No one seemed to view this initiative as a potential threat to ARF, even though the ministers agreed to meet again in Thailand next year.
* ANEAN? One formulation still not being tried is an Association of Northeast Asian Nations, despite this being the region where some of East Asia’s most pressing challenges reside. While creating such a forum may be difficult today, all the Northeast Asian states (including the United States and Canada, if one stretches the definition) take part in ARF. Perhaps a separate breakfast meeting of these ministers could help sow the seeds for Northeast Asian cooperation. Expanding the current “Plus Three” grouping may be another way to achieve this goal — the foreign ministers of Japan, South Korea and China are expected to hold a trilateral session along ARF sidelines in Brunei.

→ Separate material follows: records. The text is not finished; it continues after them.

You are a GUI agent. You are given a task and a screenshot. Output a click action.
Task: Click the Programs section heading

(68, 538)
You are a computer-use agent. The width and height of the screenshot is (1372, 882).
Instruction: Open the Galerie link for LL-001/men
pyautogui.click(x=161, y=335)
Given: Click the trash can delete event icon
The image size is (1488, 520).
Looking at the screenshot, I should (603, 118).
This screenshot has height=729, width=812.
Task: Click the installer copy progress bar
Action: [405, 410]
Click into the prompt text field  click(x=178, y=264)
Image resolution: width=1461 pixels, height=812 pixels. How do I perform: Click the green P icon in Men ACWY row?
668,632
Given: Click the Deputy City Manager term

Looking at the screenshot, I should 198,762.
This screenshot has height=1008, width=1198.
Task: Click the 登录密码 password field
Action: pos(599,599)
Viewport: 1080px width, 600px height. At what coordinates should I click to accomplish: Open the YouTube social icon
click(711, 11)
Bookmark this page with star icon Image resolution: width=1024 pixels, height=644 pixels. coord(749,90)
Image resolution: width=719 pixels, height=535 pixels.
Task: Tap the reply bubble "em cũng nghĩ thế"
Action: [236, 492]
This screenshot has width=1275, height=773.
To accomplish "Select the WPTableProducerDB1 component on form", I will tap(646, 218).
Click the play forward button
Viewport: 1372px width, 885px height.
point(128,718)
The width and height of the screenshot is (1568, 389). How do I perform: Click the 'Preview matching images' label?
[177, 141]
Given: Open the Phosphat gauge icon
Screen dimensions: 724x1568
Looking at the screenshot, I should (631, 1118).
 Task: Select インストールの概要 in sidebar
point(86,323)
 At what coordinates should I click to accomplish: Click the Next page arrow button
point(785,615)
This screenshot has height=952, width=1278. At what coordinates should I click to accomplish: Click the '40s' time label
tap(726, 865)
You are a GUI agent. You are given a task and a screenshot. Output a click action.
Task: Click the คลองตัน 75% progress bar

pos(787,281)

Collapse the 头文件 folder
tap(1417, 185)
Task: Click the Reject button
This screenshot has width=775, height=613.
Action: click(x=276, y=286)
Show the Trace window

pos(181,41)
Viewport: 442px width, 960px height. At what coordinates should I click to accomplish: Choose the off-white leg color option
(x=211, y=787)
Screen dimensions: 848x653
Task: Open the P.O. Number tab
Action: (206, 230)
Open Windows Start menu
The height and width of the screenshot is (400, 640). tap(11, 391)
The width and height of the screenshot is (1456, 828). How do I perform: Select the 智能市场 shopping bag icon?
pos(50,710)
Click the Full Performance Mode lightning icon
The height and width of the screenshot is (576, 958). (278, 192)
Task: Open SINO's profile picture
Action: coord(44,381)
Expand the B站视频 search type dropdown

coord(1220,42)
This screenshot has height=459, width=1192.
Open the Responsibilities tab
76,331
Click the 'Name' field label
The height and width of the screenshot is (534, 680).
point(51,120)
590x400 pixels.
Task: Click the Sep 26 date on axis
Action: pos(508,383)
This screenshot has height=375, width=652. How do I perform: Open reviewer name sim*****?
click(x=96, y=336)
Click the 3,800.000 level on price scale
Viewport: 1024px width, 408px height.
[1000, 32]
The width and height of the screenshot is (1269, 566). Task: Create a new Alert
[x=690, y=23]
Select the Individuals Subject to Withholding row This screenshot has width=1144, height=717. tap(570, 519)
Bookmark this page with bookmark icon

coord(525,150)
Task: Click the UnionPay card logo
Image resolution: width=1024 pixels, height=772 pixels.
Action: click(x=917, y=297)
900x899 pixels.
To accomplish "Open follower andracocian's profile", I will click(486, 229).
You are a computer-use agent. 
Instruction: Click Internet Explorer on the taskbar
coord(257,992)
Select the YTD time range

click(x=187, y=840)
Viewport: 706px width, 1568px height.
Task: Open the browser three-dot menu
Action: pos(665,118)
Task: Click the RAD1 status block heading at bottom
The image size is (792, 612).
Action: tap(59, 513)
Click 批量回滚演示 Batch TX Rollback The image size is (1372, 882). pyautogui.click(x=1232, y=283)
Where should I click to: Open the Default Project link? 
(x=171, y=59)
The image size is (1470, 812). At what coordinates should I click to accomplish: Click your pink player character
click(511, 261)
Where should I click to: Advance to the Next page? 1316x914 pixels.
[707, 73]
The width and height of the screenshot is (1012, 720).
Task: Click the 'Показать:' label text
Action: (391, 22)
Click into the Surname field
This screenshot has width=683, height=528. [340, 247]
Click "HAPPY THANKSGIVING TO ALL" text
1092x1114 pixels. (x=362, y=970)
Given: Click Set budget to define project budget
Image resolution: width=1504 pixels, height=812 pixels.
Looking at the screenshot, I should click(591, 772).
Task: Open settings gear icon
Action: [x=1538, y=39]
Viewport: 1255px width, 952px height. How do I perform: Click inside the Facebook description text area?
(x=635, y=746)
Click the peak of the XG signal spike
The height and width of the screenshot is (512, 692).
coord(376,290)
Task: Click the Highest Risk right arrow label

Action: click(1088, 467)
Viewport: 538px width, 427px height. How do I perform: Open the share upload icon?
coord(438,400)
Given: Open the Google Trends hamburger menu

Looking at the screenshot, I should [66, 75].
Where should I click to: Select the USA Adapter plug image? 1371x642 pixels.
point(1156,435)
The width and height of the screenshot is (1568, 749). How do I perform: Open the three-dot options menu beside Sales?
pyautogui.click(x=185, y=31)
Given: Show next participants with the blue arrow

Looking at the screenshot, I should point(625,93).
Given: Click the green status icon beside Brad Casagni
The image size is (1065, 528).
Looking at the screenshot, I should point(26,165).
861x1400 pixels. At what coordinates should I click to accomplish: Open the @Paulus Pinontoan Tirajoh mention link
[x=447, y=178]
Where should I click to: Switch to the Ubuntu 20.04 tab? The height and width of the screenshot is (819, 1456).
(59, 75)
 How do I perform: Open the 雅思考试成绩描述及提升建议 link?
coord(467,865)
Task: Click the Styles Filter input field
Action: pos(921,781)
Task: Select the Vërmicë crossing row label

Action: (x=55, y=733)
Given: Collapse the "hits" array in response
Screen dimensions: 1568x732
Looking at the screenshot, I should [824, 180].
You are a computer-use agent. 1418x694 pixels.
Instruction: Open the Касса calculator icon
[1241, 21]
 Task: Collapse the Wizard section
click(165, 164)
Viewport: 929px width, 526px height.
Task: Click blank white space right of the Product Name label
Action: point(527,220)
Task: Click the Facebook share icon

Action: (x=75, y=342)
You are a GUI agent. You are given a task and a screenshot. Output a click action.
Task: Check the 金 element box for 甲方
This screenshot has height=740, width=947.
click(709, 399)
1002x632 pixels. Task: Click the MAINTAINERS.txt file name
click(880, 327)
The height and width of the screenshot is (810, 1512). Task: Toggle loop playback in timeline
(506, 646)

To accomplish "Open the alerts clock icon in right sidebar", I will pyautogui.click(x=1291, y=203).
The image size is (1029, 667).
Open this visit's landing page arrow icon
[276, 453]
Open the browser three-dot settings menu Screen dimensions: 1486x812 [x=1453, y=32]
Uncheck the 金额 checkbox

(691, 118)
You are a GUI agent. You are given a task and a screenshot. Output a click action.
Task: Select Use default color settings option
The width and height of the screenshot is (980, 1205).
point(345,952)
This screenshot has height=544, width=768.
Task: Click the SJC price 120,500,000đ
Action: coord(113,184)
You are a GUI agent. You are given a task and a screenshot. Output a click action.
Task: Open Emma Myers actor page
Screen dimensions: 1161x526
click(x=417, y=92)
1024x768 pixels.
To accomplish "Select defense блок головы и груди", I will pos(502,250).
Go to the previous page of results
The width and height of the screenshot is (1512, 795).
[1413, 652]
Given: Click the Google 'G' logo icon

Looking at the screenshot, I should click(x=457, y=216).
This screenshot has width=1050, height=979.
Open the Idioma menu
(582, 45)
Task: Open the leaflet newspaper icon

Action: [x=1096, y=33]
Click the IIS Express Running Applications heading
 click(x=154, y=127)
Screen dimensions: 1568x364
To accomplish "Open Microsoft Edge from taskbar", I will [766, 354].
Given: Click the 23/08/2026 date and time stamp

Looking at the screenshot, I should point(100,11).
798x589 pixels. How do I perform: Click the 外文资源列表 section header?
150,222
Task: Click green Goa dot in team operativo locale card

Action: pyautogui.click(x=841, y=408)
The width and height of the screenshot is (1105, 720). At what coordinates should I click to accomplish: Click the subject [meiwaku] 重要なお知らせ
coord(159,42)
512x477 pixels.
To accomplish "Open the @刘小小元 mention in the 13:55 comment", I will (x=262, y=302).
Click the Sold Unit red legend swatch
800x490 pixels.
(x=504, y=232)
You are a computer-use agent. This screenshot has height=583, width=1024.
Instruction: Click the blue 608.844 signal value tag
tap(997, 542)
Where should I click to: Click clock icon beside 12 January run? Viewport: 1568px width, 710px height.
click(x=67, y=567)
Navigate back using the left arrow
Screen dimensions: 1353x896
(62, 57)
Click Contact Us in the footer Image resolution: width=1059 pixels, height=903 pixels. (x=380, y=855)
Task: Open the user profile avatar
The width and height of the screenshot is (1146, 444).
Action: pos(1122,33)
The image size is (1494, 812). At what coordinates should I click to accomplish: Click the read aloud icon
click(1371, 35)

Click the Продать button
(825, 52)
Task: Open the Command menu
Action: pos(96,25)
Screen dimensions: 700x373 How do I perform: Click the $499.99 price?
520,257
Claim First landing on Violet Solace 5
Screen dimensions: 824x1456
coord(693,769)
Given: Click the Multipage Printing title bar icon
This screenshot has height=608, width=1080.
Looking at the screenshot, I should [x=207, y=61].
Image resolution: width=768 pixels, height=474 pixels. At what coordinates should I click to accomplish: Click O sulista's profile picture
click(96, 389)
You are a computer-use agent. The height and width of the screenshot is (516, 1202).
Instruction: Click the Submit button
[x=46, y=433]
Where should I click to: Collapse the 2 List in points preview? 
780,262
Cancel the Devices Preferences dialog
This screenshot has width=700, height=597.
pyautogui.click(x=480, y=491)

* Shanghai Cooperation Organization. One common element in the above forums is China. Beijing has become a big believer in multilateralism, playing the lead role in the BFA and a central role in CICA, and sending its foreign minister to the ADC and a two-star general to the Shangri-La gathering. China also remains a driving force behind the SCO, which links China and Russia with four of their Central Asian neighbors (Kazakstan, Kyrgyzstan, Tajikistan, and Uzbekistan). Several ministerial-level SCO meetings have already taken place this year, culminating in a Summit Meeting in St. Petersburg, Russia in June, where the six heads of state signed a charter, giving the SCO formal legal status. They also set up a joint regional antiterrorism agency.
To its credit, the SCO had already been focusing on antiterrorism before last Sept. 11. At that time it was also touted as a check against “unipolar tendencies,” with SCO pronouncements strongly condemning missile defense and supporting the Antiballistic Missile Treaty. While the SCO was “not aimed at any third country,” it was not too difficult to discern a growing anti-U.S. bias. Those themes are now being played down, with Putin stating that others, including the U.S., are now welcome to join the SCO.
None of these new initiatives presently challenge ARF or APEC, but will hopefully put pressure on them to be more forward thinking and aggressive in addressing the region’s security and economic challenges. Senior leaders will find it difficult to attach equal priority to this ever-growing list of dialogue opportunities and will likely concentrate on those that promise to be the most productive and responsive.